DATA EXTRACTS

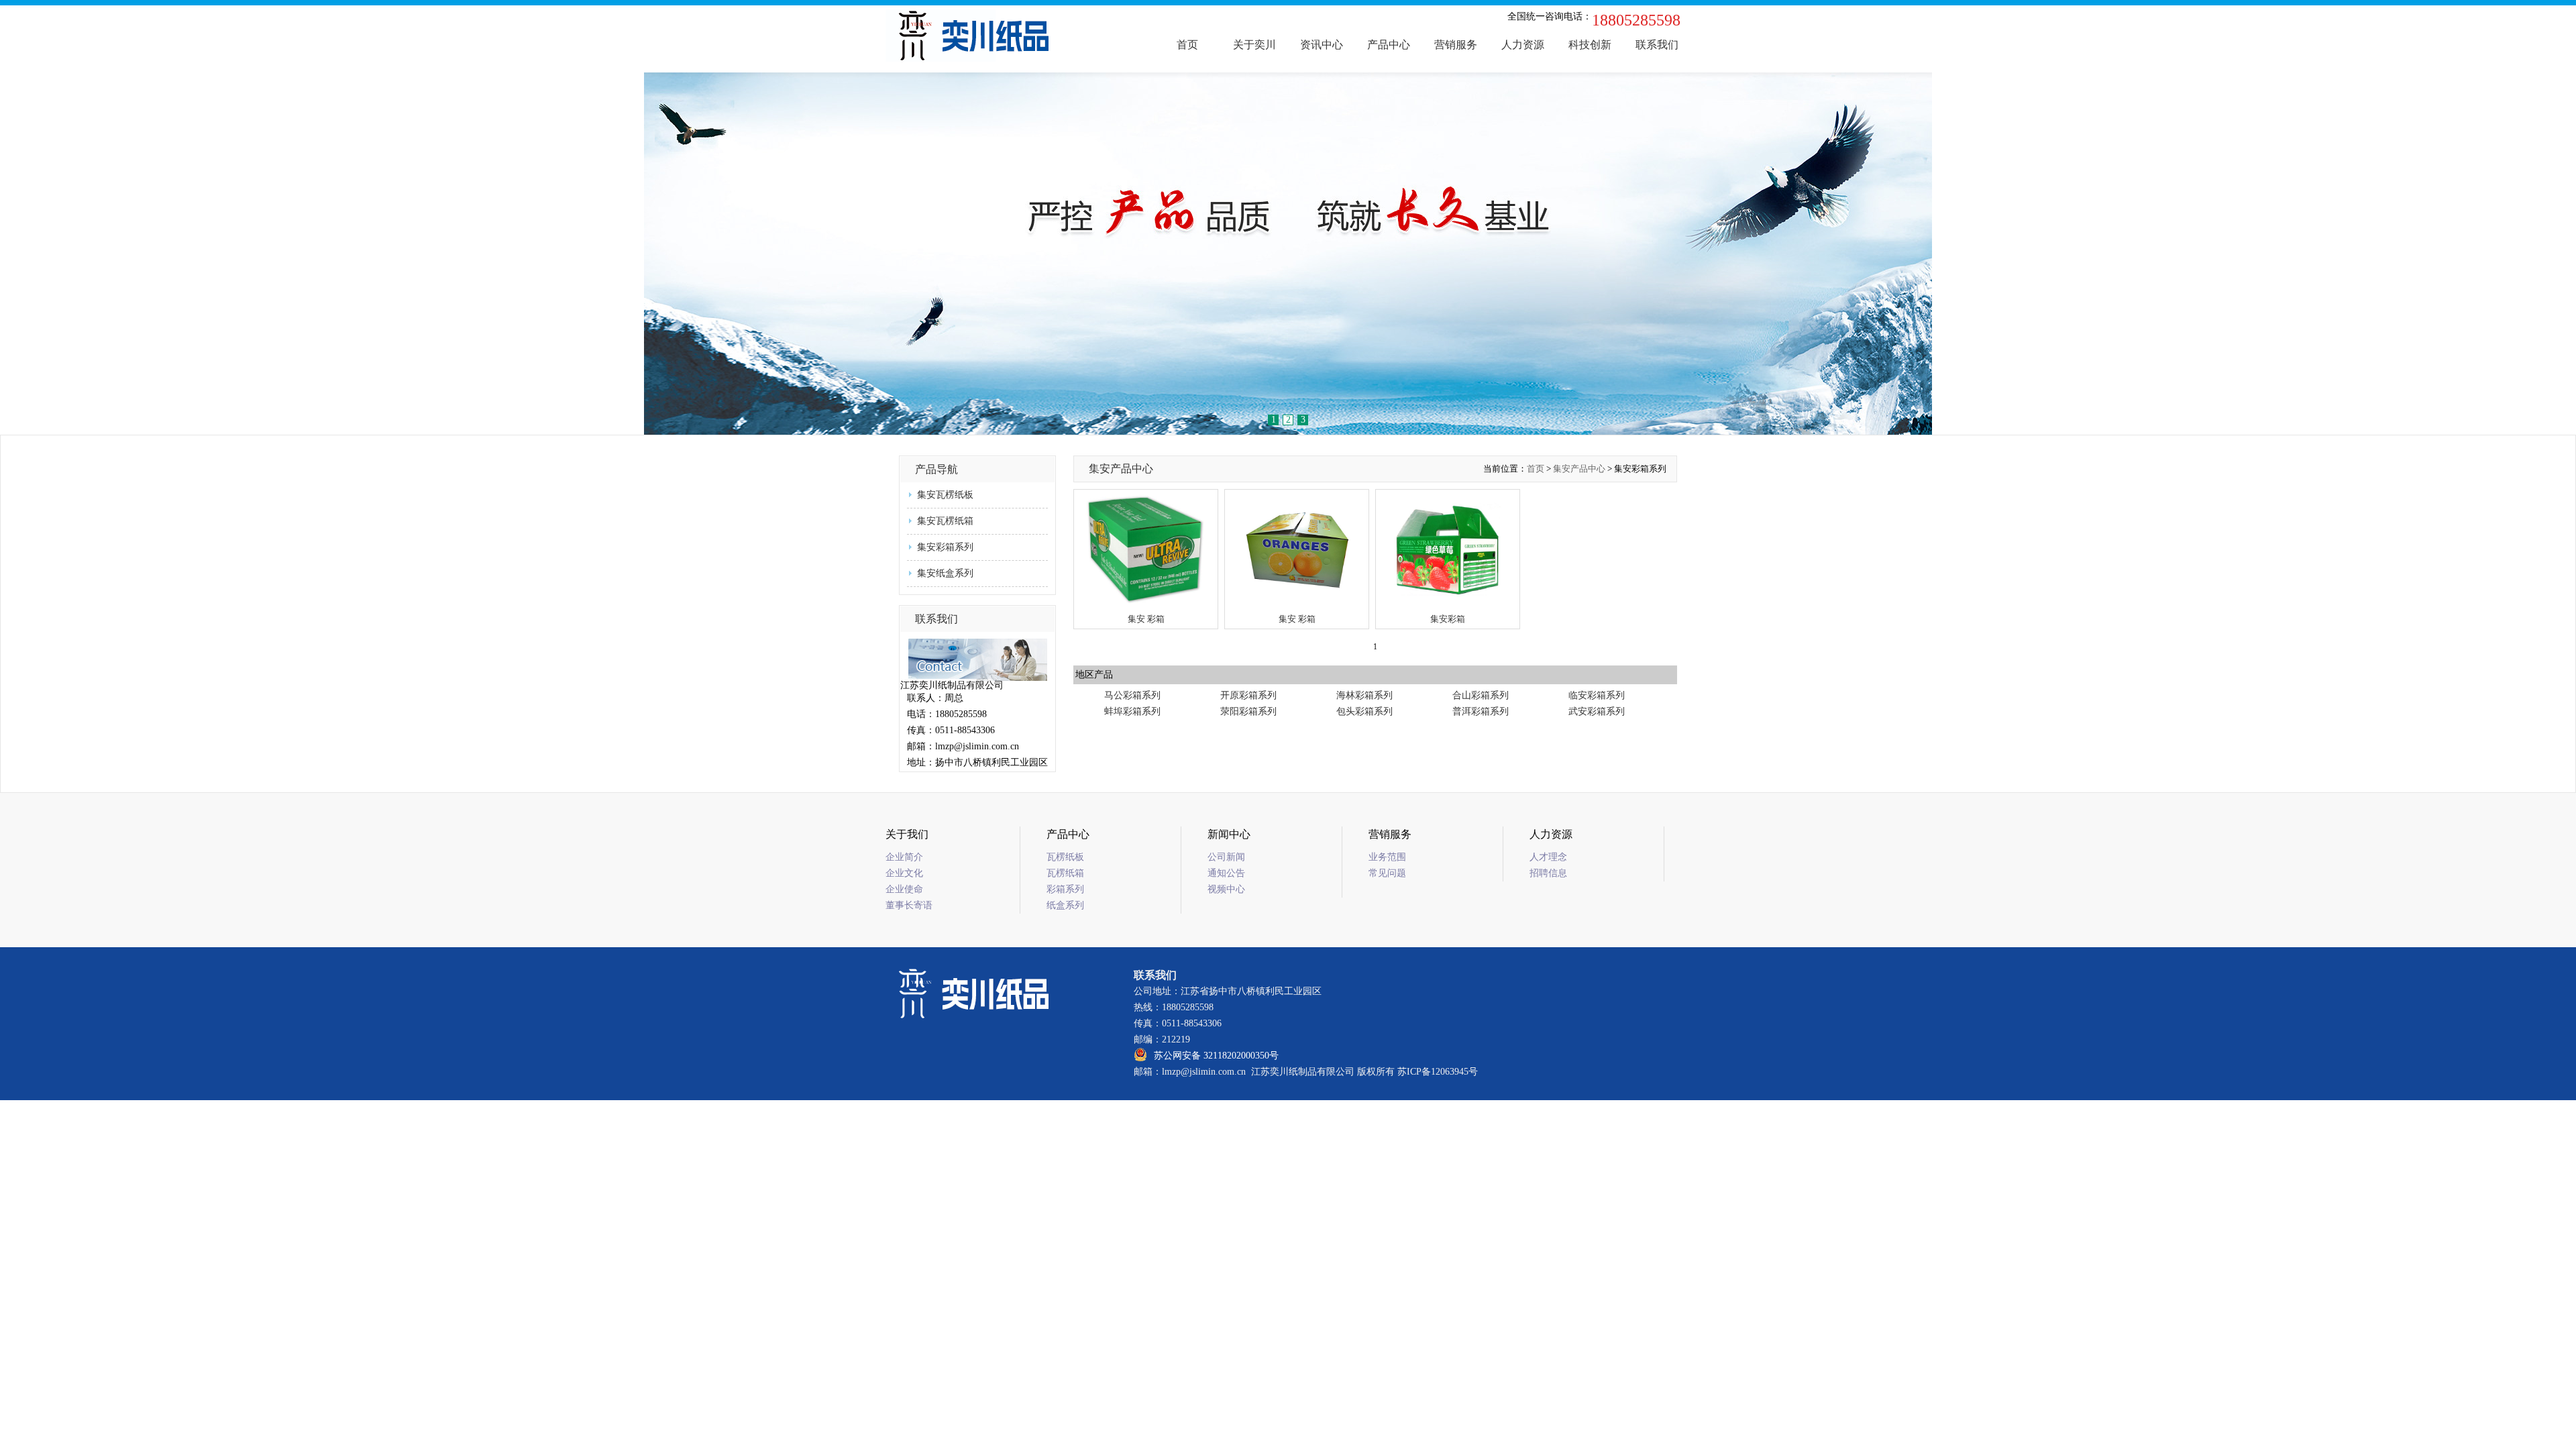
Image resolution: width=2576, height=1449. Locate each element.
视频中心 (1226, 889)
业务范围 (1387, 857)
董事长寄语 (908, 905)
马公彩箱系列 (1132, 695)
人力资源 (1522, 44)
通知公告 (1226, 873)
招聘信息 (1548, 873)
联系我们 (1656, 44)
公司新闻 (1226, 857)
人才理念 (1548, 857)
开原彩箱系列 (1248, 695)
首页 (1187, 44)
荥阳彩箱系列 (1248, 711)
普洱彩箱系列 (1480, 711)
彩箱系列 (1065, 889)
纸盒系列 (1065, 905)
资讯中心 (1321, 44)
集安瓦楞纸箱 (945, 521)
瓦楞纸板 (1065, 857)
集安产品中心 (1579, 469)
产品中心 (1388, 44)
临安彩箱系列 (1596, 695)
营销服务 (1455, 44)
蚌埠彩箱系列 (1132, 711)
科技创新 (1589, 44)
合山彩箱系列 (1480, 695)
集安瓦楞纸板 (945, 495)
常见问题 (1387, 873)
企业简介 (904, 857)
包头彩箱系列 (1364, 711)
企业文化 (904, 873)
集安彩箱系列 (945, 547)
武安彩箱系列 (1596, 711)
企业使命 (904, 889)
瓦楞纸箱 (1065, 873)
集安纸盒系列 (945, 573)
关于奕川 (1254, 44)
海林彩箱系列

EXERCISE REQUIREMENTS
Word for word, please reproduce each entry above and leave out every picture.

SOLUTION TO THIS EXERCISE
Image resolution: width=2576, height=1449. Locate each element.
视频中心 (1226, 889)
业务范围 (1387, 857)
董事长寄语 (908, 905)
马公彩箱系列 (1132, 695)
人力资源 (1522, 44)
通知公告 (1226, 873)
招聘信息 (1548, 873)
联系我们 (1656, 44)
公司新闻 (1226, 857)
人才理念 (1548, 857)
开原彩箱系列 (1248, 695)
首页 (1187, 44)
荥阳彩箱系列 (1248, 711)
普洱彩箱系列 (1480, 711)
彩箱系列 (1065, 889)
纸盒系列 (1065, 905)
资讯中心 (1321, 44)
集安瓦楞纸箱 (945, 521)
瓦楞纸板 (1065, 857)
集安产品中心 (1579, 469)
产品中心 (1388, 44)
临安彩箱系列 (1596, 695)
营销服务 (1455, 44)
蚌埠彩箱系列 (1132, 711)
科技创新 (1589, 44)
合山彩箱系列 (1480, 695)
集安瓦楞纸板 (945, 495)
常见问题 (1387, 873)
企业简介 (904, 857)
包头彩箱系列 (1364, 711)
企业文化 (904, 873)
集安彩箱系列 (945, 547)
武安彩箱系列 (1596, 711)
企业使命 (904, 889)
瓦楞纸箱 (1065, 873)
集安纸盒系列 (945, 573)
关于奕川 (1254, 44)
海林彩箱系列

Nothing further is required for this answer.